Tous ces éléments vont permettre à de Waresquiel de corriger en profondeur l’image de la maîtresse de Louis XV jusqu’alors considérée comme pire qu’une courtisane. Il montre les fausses déclarations concernant sa naissance et son mariage. Dès le premier chapitre on est projeté dans une véritable enquête quasiment policière où fausses déclarations, libelles, pamphlets de toutes sortes plus ignobles les uns que les autres vont être pris tout au long des biographies successives pour argent plus ou moins comptant et feront de Jeanne Du Barry un personnage douteux, sulfureux, reléguant au second plan son modernisme en matière artistique. Il est évident que cette femme fut ce que l’on appelle aujourd’hui une « ShopAlcoholic », couvertes de dettes à l’instar de l’Etat français de nos jours : plus d’1 millions de livres de l’époque à sa mort dont les créanciers ne verront pas la moindre goutte. Louveciennes sera truffé de caches contenant tableaux, diamants, rubis, et divers objets en or acquis pendant le règne de Louis XV et après sa mort, par la comtesse vivant sur un grand train en dépit de son exil total ou partiel à Pont aux dames ou Louveciennes.

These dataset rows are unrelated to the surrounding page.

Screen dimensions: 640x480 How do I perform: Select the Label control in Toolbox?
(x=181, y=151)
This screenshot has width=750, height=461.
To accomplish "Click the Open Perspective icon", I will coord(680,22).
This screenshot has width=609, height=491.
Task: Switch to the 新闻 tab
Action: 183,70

Mais cette biographie permet très vraisemblablement d’apporter une correction en profondeur de bien des accusations portées sur cette femme, bien différente de Mme de Pompadour et qui sur le plan artistique aura marqué un tournant majeur de son vivant.
Le livre a un autre intérêt. Divisé en cinq parties comme une tragédie classique en cinq actes, la dernière nous plonge dans l’époque monstrueuse de la révolution française et de la Terreur de 1793 à 1794. On ne peut s’empêcher de trouver des personnages et des situations que l’on retrouve aujourd’hui dans l’époque tourmentée que nous vivons en ce moment.

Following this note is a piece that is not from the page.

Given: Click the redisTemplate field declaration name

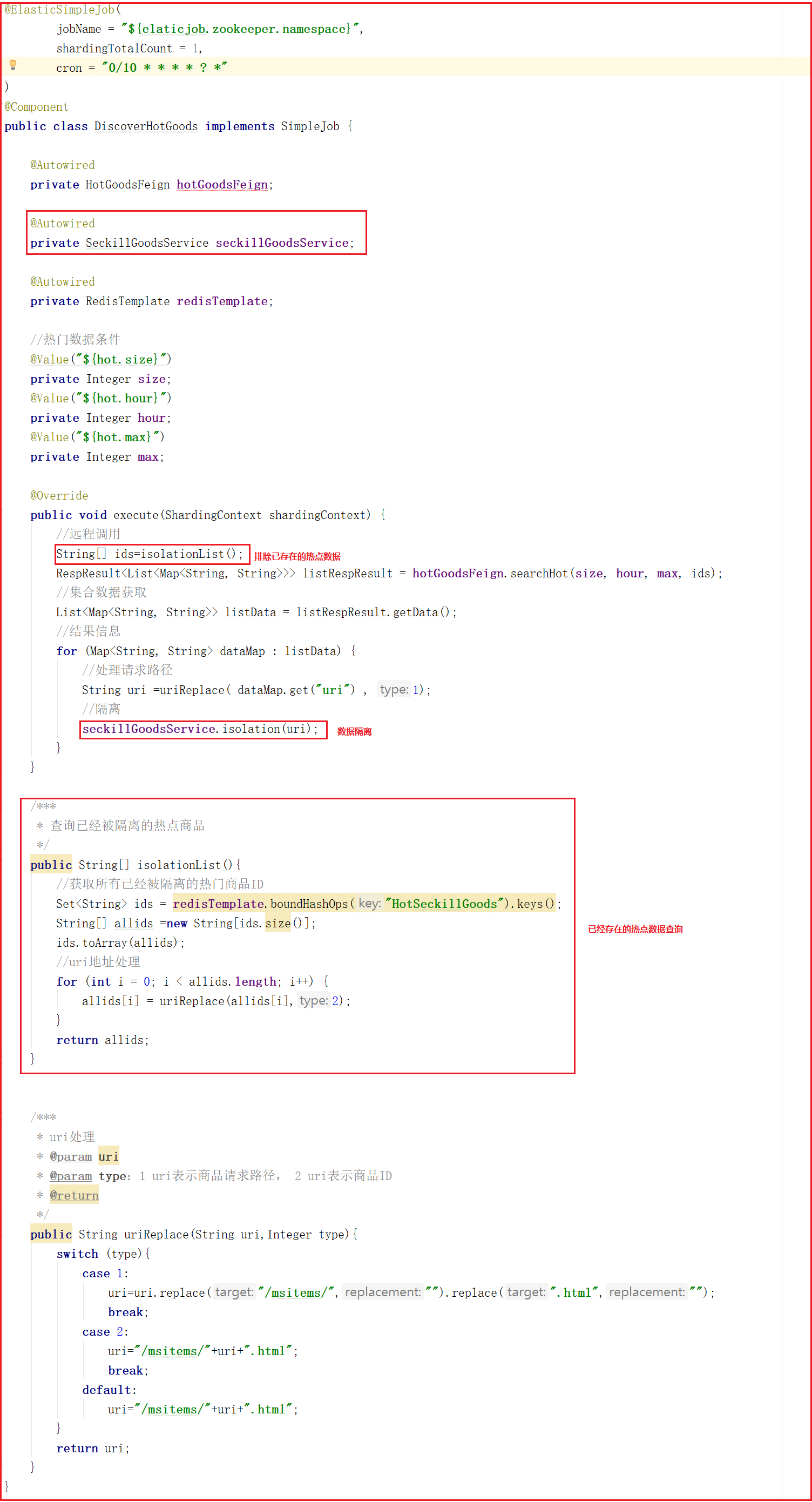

· Un Etat en faillite virtuelle
· Une élite marquée par le déni constant des dangers à sa porte
· Une classe politique aveugle à sa droite et à sa gauche dirigée par un extrémiste de haute volée, Robespierre aka Mélenchon
· Un ancêtre de Rima Hassan, commissaire d’origine britannique, Georges Greive qui sera à l’origine du rapport à charge donné au Bompard de l’époque, Fouquier-Tinville qui se charge de rédiger l’acte d’accusation au procès
· Des jurés souvent lâches comme ces députés de LFI ou de NFP ou ces dirigeants au gouvernement plus enclins à reculer par peur de se compromettre et perdre leur pouvoir sinon leur tête.

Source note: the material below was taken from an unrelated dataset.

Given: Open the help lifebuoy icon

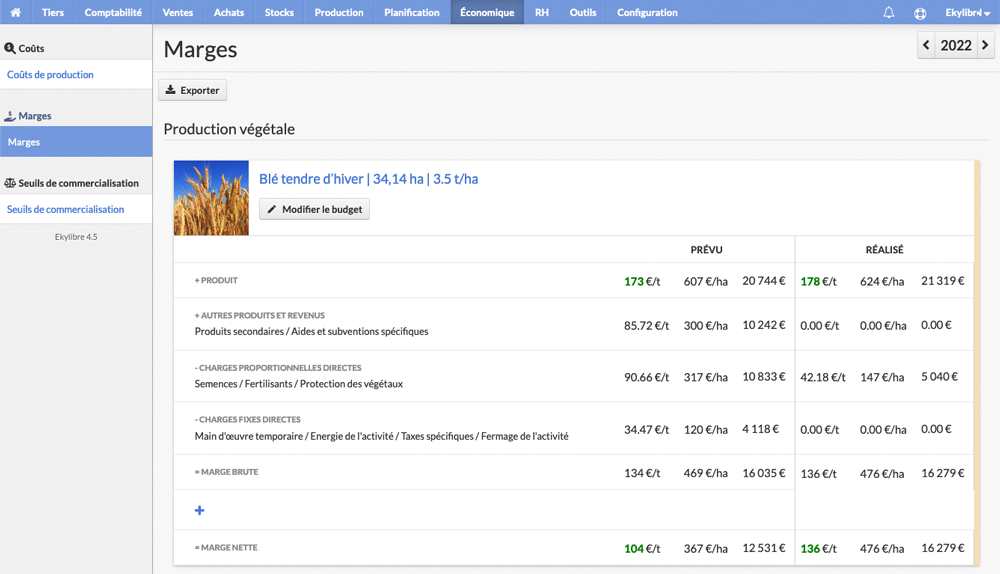Looking at the screenshot, I should click(x=920, y=13).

On pourrait rallonger la liste des ressemblances sinon similitudes des périodes observées. On peut même rapprocher par leur différence d’âges symétriques les couples Macron/LouisXV-du Barry !
Enfin de Waresquiel montre que si Madame du Barry est tout à la fois inconséquente par ses dépenses et ses dettes, elle est aussi une femme progressiste qui soutient la révolution à ses débuts avant son tournant terroriste et dont la générosité est reconnue par nombre des habitants de Louveciennes qu’elle aidât financièrement si besoin était.
Un livre remarquable qui s’ajoute à ceux précédemment commentés ici sur Talleyrand et Joseph Fouché.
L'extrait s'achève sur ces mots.